== The data

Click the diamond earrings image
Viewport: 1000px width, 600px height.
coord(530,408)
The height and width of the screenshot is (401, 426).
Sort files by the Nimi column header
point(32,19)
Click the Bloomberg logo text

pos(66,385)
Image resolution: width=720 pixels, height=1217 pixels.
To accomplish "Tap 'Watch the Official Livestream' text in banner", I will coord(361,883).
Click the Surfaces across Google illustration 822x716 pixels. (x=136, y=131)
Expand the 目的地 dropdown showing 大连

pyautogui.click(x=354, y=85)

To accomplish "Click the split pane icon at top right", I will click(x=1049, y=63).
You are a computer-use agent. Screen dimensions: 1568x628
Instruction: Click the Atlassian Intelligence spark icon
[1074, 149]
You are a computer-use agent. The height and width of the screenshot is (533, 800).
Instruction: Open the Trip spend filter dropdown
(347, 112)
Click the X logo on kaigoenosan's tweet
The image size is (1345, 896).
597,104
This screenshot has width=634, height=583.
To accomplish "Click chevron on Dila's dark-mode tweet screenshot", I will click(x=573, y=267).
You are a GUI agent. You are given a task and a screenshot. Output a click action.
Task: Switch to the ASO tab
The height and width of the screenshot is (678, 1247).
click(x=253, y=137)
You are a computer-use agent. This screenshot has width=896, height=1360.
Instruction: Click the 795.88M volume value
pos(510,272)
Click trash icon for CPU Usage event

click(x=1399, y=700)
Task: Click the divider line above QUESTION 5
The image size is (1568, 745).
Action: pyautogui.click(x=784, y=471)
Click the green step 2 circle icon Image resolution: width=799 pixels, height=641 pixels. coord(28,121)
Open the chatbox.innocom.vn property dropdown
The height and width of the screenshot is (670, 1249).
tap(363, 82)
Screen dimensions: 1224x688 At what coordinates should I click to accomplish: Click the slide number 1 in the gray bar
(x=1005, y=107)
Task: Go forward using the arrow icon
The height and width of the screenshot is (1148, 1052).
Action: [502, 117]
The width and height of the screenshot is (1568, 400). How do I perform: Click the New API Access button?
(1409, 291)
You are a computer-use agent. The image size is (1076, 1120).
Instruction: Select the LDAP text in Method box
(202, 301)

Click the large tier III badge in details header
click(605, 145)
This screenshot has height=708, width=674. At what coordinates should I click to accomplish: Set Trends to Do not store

====

● **Problem description**:
In the material above, find each line that has the string "computer" and return it.

● **Result of the exercise**:
You are a computer-use agent. Screen dimensions: 1568x628
You are a computer-use agent. The height and width of the screenshot is (533, 800).
You are a computer-use agent. This screenshot has width=896, height=1360.
You are a computer-use agent. The image size is (1076, 1120).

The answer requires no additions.